> WORK REQUIRED: Render the items below as a two-column CSV with the headers request and location, one row per item, putting the text of each item and its answer each in a single quoted field with line breaks replaced by spaces. Leave the pictures out.
begin RECORD EXTRACTS
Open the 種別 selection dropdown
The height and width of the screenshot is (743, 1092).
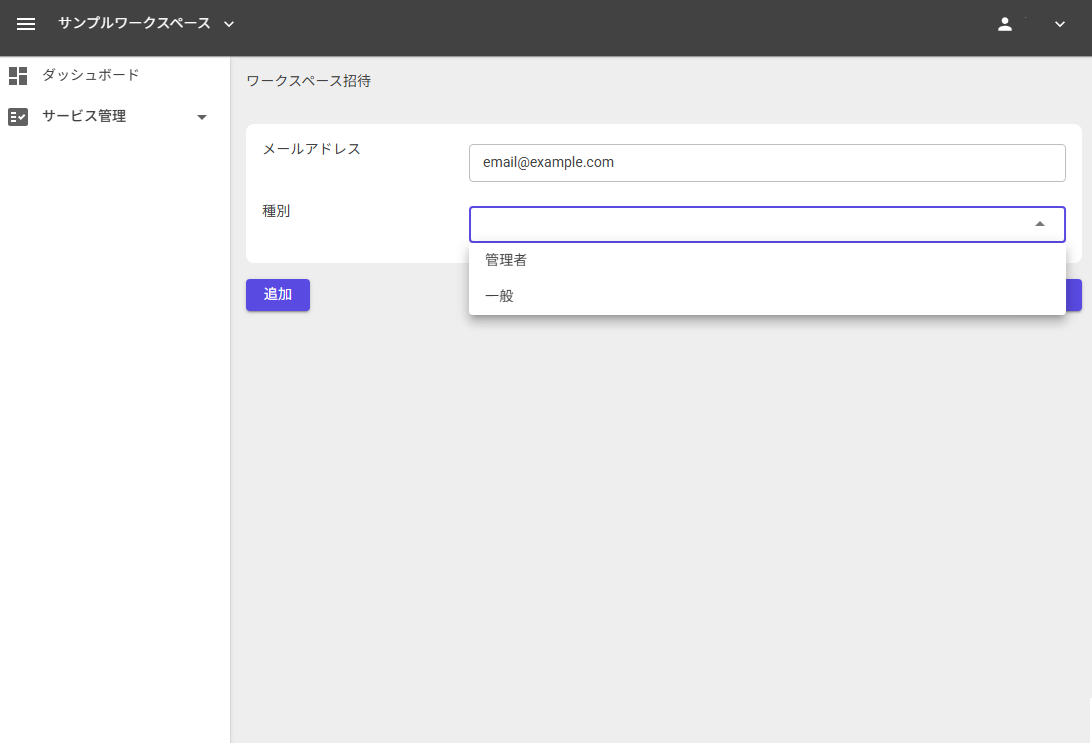(x=767, y=224)
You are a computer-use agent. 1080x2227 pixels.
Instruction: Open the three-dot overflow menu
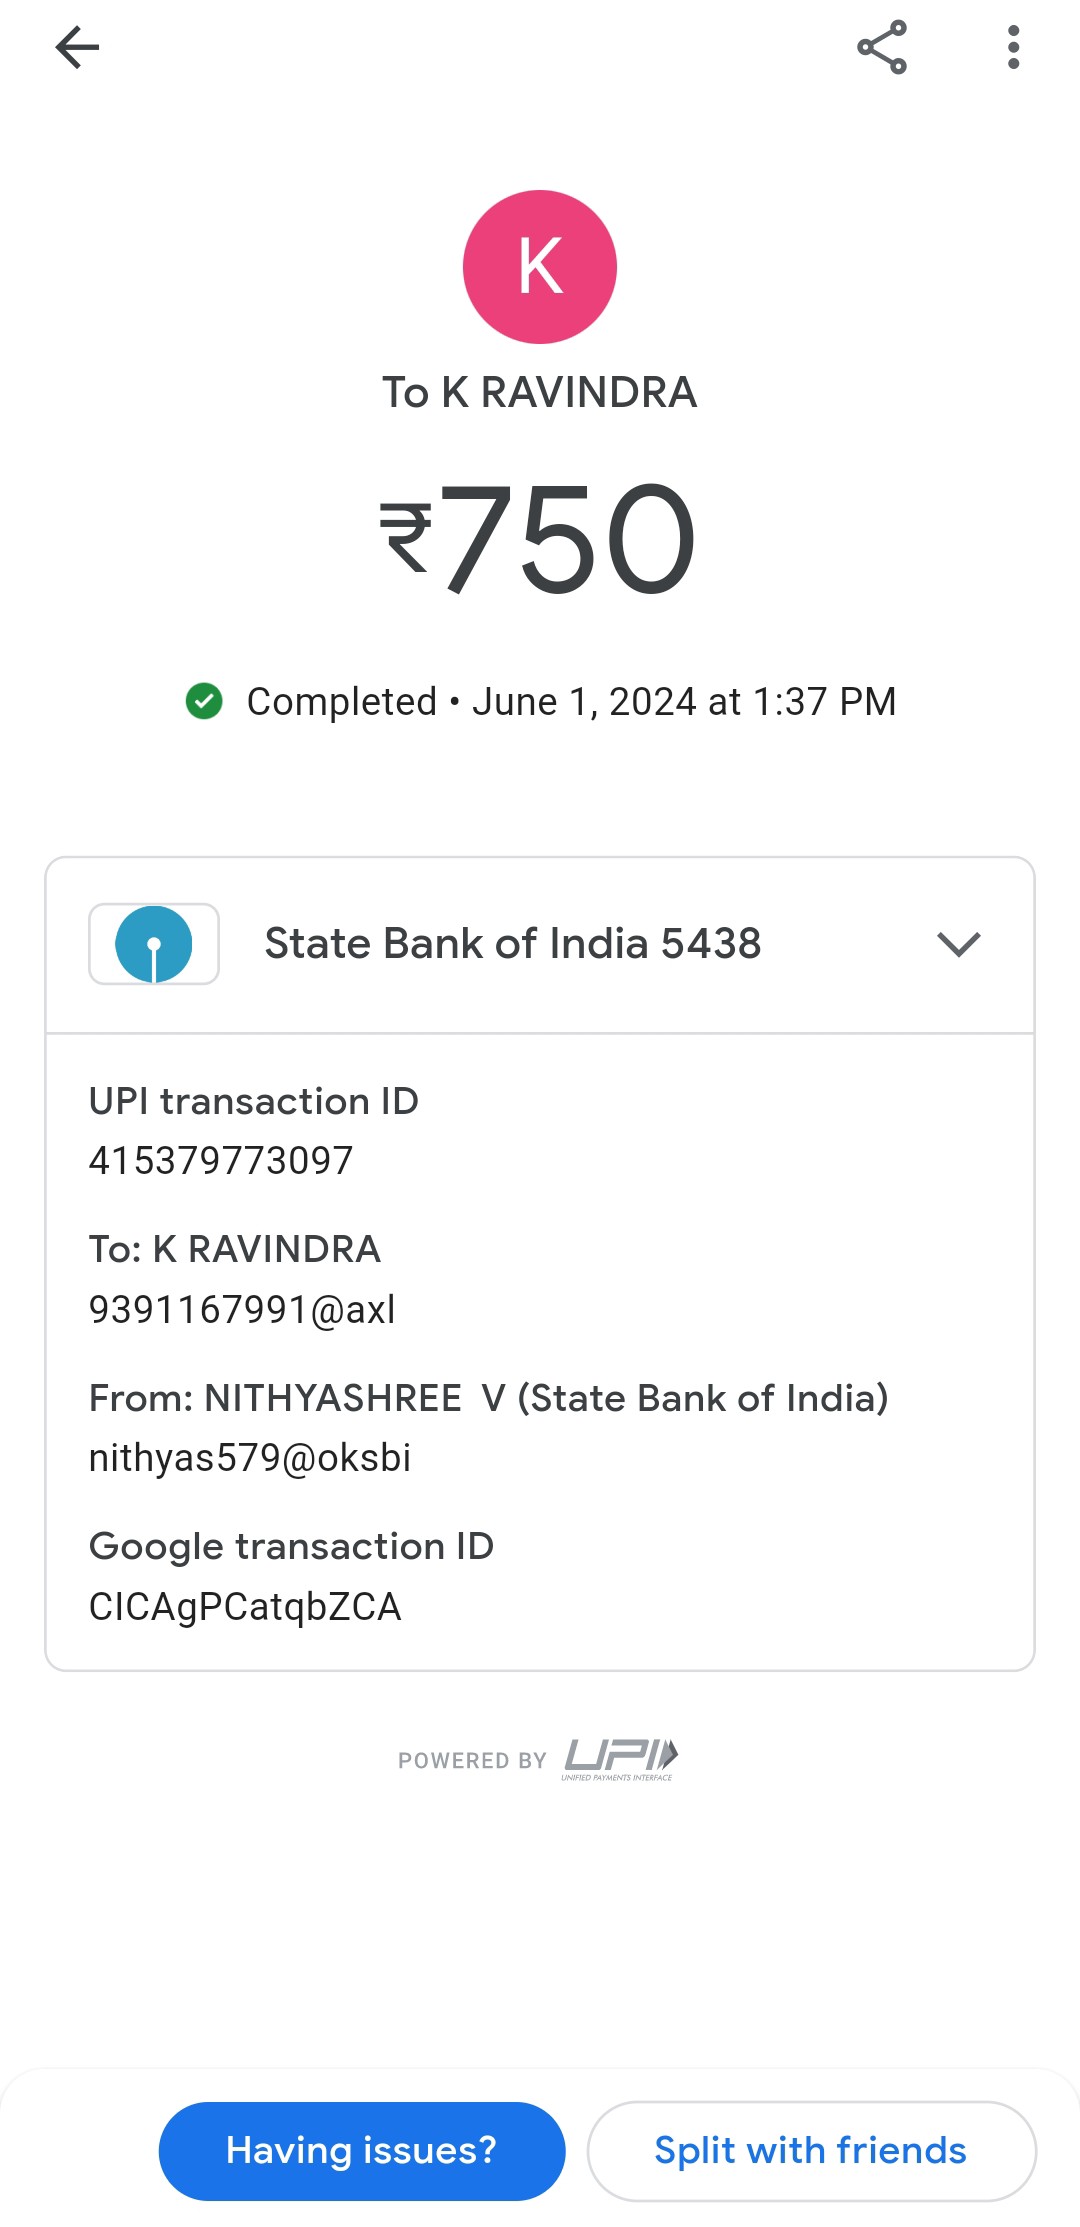click(1013, 47)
end RECORD EXTRACTS
> RESPONSE TO THIS TASK:
request,location
"Open the 種別 selection dropdown The height and width of the screenshot is (743, 1092).","(x=767, y=224)"
"You are a computer-use agent. 1080x2227 pixels. Instruction: Open the three-dot overflow menu","click(1013, 47)"